Calvin himself is not part of that "radical Protestant interpretation"---it's his above-named successors who were. [Much like "Scholasticism" takes in the whole Thomistic tradition: you won't find anything particularly politically radical in Aquinas; that comes later in de Vitoria, Suarez, even Bellarmine.]

The proper term here isn't "Calvinism," it's Reformed theology. Capital "R."

King of Ireland said...

I think one has to prove the Aquinas-Hooker-Locke-DOI link then bring in all the writers who seem to build on the same foundation.

Then we can explore the Constitution as the means to the end of protecting the inalienable rights that the DOI talks about. Thus Gladstones "free individuals sovereign over a limited state"

This is where I turn from Relgious Right types. I think our religious ancestors made the biblical case for being able to do whatever you wanted while still maintaining it might not be wise to do so.

I think Paul stated that while all things are permissable not wise or something like that. Bad paraphrase but it is in Corinthians somewhere.

Tom Van Dyke said...

I think one has to prove the Aquinas-Hooker-Locke-DOI link then bring in all the writers who seem to build on the same foundation.


King, you can even cut our some of the middlemen.

http://www.catholiceducation.org/articles/politics/pg0003.html

Tom Van Dyke said...

And please don't take my word for it. But consider taking Algernon Sidney's.

http://www.constitution.org/as/dcg_102.htm

King of Ireland said...

Tom

The first link did not cut and past can you put it in html?

King of Ireland said...

I found it.

"“Luther denied any limitation of political power either by Pope or people, nor can it be said that he showed any sympathy for representative institutions; he upheld the inalienable and Divine authority of kings in order to hew down the Upas tree of Rome.” “There had been elaborated at this time a theory of unlimited jurisdiction of the crown and of non-resistance upon any pretense"


This is right on. In fact, I think some of the interposition arguments stated with the whole investisture(not spelled right) controversy under Pope Gregory. King and Pope were not getting along and a lot of political theory was written during this time to undermine the position of both. From the little I read the interposition arguments were used by the Pope to undermine the King. It would be ironic that Luther used the old Catholic arguments(Written by pro King theologians) for Divine Right to take out the Pope.

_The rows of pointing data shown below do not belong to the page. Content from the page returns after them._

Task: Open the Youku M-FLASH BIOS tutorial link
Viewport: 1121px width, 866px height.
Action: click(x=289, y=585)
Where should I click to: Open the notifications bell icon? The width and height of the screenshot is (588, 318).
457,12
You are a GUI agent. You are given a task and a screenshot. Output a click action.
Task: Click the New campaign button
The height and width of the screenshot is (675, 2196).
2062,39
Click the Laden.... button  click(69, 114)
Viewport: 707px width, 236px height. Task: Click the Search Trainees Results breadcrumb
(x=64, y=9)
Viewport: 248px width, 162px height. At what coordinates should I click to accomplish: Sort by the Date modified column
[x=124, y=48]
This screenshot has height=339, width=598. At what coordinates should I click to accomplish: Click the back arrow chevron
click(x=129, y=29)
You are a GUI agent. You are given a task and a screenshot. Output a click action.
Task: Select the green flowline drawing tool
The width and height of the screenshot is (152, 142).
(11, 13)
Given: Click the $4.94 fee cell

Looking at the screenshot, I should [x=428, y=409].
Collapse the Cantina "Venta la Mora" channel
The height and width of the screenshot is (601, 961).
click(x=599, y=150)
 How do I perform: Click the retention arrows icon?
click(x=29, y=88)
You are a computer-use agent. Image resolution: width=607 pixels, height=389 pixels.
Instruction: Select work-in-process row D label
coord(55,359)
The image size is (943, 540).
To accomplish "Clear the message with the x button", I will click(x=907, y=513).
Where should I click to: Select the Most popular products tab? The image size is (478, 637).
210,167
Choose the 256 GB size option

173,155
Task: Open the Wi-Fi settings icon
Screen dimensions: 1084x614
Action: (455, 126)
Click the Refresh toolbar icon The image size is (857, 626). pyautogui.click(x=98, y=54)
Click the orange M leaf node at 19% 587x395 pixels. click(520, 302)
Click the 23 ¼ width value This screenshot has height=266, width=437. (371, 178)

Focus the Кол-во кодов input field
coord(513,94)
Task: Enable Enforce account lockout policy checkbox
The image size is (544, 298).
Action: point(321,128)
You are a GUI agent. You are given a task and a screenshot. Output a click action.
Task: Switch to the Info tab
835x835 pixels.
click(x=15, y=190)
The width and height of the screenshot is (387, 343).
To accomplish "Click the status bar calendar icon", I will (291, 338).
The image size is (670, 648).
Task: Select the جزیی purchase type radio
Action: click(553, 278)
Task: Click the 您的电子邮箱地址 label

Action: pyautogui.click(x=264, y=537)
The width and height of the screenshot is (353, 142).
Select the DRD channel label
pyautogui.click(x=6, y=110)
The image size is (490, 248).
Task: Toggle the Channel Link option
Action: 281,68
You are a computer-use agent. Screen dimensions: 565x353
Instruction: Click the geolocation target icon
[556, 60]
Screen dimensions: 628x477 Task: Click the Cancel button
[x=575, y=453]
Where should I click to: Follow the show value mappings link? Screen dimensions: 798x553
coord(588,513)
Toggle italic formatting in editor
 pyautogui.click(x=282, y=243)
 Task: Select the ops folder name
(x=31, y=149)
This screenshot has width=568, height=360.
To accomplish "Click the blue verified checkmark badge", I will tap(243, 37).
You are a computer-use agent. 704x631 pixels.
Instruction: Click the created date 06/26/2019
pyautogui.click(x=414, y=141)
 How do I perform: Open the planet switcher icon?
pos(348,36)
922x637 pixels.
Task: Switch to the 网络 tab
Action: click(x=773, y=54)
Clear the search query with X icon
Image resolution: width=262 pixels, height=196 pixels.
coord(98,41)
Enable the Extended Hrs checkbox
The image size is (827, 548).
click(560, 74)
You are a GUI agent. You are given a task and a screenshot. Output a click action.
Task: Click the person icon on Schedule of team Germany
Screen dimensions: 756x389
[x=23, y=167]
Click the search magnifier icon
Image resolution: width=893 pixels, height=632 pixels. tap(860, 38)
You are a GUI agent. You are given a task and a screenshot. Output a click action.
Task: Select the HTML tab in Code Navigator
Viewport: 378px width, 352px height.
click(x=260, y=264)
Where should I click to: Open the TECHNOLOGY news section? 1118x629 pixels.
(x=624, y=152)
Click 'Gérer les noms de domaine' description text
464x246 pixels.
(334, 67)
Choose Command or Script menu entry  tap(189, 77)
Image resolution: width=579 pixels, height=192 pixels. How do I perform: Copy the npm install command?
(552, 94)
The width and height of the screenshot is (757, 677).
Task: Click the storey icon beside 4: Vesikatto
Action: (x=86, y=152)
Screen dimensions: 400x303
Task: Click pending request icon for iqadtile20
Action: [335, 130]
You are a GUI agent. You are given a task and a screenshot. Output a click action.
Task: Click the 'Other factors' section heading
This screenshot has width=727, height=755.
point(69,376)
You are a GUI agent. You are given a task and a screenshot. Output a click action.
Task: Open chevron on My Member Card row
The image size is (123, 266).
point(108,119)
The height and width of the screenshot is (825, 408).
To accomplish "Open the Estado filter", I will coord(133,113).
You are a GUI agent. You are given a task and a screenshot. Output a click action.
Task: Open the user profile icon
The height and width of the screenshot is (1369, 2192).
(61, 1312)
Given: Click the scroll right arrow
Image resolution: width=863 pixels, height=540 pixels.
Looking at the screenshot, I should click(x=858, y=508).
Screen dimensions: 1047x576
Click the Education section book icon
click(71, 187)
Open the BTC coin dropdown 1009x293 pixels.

I read a history book on Spain by a man named Elliot that cited Aragon having a convenant based government. This was pre-Ferdinand and Isabella.

Tom,

If this paper is true, and I think it is, this is a bombshell. The reformation actually birthed the divine right of kings and later reformed writers had to set this straight. Though from the reading of Calvin I think it is safe to say that his even his limited view of interposition undermines the divine right of kings.

Tom Van Dyke said...

Yes. The Divine Right of Kings was James I's baby---Filmer, Patriarcha, Suarez, Locke's First Treatise. It's all connected.

Unknown said...

James probably claimed it to be able to ignore the Pope.